Читаем Удивительные приключения барона Мюнхгаузена полностью

Один из тех, кому пришлось владеть ею, мой прапрадед, живший лет двести пятьдесят тому назад, во время одного из своих посещений Англии познакомился с поэтом, который, хоть и не был плагиатором, но все-таки тоже был охотником за чужой дичью. Имя его было Шекспир. Этот поэт, в творениях которого в настоящее время, вероятно в порядке возмездия, гнусно браконьерствует немало немцев и англичан, иногда брал на время у моего прапрадеда эту пращу и перебил ею так много дичи сэра Томаса Люси[45], что с трудом избежал судьбы моих двух гибралтарских приятелей. Несчастного ввергли в Тюрьму, и моему прапрадеду удалось добиться его освобождения совершенно необычным способом.

Правившая в те годы Англией королева Елизавета, как вы знаете, в последние годы жизни опостылела сама себе. Одеваться, раздеваться, пить, есть и кое-что другое, о чем незачем упоминать, — все это делало для нее жизнь нестерпимой обузой. Мой прапрадед дал ей возможность совершать это через посредство заместителя, а то и без него, по ее усмотрению.

И как вы думаете, что он выговорил себе в награду за этот изумительнейший образец волшебства? Освобождение Шекспира! Ничего другого королева не могла заставить его принять. Этот добряк так полюбил великого поэта, что готов был пожертвовать частью оставшейся ему жизни, лишь бы продлить дни своего друга.

Должен вам, впрочем, сказать, милостивые государи, что метод королевы Елизаветы — жить без пищи — не встретил, при всей своей оригинальности, сочувствия у ее верноподданных и меньше всего у «beef-eaters»[46], как их по сей день принято называть. Она и сама пережила введение нового обычая всего на каких-нибудь восемь с половиной лет.


Отец мой, от которого я получил эту пращу в наследство, незадолго до моей поездки в Гибралтар рассказал мне следующий удивительный анекдот, который от него часто слышали его друзья и в достоверности которого не сомневался никто из знавших почтенного старика.

«Мне пришлось, — рассказывал он, — во время моих путешествий довольно долгое время пробыть в Англии. Однажды я прогуливался по морскому побережью вблизи Гарвича. Внезапно на меня накинулся разъяренный морской конь. При мне не было ничего, кроме пращи, с помощью которой я так ловко швырнул в моего врага два камешка, что выбил ему глаз. Вслед за тем я вскочил ему на спину и погнал в море. Дело в том, что, потеряв зрение, животное мгновенно присмирело и стало совершенно ручным. Пращу я вложил ему в пасть вместо уздечки и без всяких затруднений поехал на нем верхом через океан.

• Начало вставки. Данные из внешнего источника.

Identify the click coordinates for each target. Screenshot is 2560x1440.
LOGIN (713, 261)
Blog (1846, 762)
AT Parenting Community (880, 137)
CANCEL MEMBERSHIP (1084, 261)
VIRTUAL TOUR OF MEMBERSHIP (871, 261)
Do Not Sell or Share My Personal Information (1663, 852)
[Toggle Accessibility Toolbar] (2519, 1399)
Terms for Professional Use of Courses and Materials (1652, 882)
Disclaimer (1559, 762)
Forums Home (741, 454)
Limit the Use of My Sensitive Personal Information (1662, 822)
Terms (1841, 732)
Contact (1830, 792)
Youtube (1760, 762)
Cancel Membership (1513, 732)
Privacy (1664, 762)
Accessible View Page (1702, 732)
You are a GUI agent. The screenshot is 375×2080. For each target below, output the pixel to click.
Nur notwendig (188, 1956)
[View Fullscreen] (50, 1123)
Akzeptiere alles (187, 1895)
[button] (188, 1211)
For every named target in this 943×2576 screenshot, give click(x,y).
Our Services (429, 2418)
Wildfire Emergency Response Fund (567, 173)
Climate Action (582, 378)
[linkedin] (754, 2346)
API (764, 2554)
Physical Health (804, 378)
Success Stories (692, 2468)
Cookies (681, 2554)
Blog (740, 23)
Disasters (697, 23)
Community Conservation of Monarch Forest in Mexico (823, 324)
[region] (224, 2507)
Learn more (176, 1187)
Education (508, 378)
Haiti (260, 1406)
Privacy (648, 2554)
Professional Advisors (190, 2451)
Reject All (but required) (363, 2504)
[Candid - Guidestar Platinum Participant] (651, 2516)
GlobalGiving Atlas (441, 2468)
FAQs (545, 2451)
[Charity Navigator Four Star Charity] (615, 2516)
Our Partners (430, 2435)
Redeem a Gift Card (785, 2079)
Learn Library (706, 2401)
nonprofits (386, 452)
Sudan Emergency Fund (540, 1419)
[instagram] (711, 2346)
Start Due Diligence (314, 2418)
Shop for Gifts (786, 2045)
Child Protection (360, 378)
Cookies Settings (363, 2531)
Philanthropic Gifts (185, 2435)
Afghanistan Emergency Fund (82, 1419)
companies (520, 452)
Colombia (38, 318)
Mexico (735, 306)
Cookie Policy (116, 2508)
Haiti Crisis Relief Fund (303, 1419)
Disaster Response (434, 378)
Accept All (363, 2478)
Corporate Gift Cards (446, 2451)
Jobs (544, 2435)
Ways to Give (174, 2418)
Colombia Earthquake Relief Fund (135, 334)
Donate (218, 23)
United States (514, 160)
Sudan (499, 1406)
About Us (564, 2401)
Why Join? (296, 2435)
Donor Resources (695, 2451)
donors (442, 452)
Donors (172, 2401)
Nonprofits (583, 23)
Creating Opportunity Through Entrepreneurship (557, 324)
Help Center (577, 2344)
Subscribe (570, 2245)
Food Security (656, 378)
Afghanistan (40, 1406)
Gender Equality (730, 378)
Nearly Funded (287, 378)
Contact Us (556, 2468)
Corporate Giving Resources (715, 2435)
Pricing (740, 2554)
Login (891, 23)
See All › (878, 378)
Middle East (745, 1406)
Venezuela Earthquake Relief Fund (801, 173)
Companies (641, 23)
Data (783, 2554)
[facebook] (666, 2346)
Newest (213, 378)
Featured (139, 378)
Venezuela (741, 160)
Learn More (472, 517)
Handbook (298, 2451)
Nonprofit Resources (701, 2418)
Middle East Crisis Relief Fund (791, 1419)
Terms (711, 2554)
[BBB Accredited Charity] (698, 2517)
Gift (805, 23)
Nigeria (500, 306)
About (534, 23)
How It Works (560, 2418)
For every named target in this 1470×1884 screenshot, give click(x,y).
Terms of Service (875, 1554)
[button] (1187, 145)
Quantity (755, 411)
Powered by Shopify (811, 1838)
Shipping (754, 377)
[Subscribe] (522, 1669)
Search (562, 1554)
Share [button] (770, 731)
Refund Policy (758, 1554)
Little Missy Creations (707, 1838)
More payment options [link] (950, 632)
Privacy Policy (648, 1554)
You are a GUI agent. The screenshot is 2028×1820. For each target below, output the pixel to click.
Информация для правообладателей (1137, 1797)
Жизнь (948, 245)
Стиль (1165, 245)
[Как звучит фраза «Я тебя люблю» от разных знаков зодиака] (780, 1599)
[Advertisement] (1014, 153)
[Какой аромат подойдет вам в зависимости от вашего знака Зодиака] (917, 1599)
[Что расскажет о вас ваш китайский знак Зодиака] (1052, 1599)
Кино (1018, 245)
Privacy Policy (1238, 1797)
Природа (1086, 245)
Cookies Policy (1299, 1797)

Менее чем за три часа мы добрались до противоположного берега, хотя от него нас отделяло расстояние примерно в тридцать морских миль. В Гельветслуисе я продал моего коня за семьсот дукатов хозяину трактира «Три чаши», который выводил его напоказ в качестве редчайшего животного и заработал на нем порядочно денег. Сейчас можно увидеть его изображение у Бюффона[47].

Как ни достопримечательно было мое путешествие, но еще удивительнее были сделанные мною по пути открытия и наблюдения.

Животное, на спине которого я сидел, не плыло, а с неимоверной быстротой бежало по морскому дну, гоня перед собой массу всяких рыб, причем многие из них вовсе не походили на обыкновенных. У некоторых голова помещалась на середине брюха, у других — на кончике хвоста. Одни сидели кружком друг подле друга и распевали изумительно красивые песни, другие строили прямо из воды чудесные прозрачные здания, окруженные величественными колоннами, в которых в чарующих красках волнообразно переливалось какое-то вещество, походившее на пламя. Некоторые комнаты в этих зданиях были очень остроумно и удобно обставлены для случки рыб. В других покоях выхаживали и выращивали нежную икру, а ряд обширных помещений предназначался для воспитания юных рыб. Внешние формы применявшегося здесь воспитательного метода (дух его был мне, разумеется, также мало понятен, как пение птиц или диалоги кузнечиков) удивительно походили на то, что мне в старости пришлось наблюдать в так называемых филантропических и других подобных учреждениях, и я совершенно убежден, что один из предполагаемых изобретателей этих воспитательных методов совершил когда-нибудь такое же путешествие, как и я, и свои идеи скорее почерпнул из воды, чем извлек из воздуха.

Из того немногого, что я вам сообщил, вы можете во всяком случае убедиться, что немало еще остается неиспользованным и немало еще можно придумать.

Продолжаю, однако, свое повествование.

Пришлось мне, между прочим, в пути перебираться и через горный хребет, высотой превосходящий Альпы. На склонах скал виднелось множество высоких деревьев самых разных пород. На них росли омары, раки, устрицы, простые и гребенчатые, раковины, морские улитки и так далее. Некоторые из них, — каждая штука в отдельности, — могли составить груз для ломовой телеги, а самую маленькую с трудом потащил бы на себе грузчик. Все, что выплескивается морем на берег и продается на наших базарах, — жалкие отбросы, сбитые водой с ветвей, нечто вроде негодных мелких плодов, которые ветер срывает с деревьев.

Перейти на страницу:

Похожие книги

В глуши
В глуши

Семнадцатилетняя Дон мало чем отличается от своих сверстников, просто ей приходилось принимать неверные решения и рядом с ней оказывались не те люди… Но она не ожидала, что мать и отчим отправят ее в лагерь «Второй шанс». Там трудные подростки под руководством опытных наставников проводят время в дикой природе, отправляясь в шестидневные походы с минимальным набором еды и снаряжения…И в одном из таких походов случается неожиданное: наставница группы Дон погибает в результате несчастного случая. Тогда один из парней, Уорден, предлагает остальным самостоятельно выбраться из лесов и начать новую жизнь, такую, как им захочется…Однако все уже пошло не по плану. И чем дальше — тем хуже. А для некоторых участников еще и опаснее.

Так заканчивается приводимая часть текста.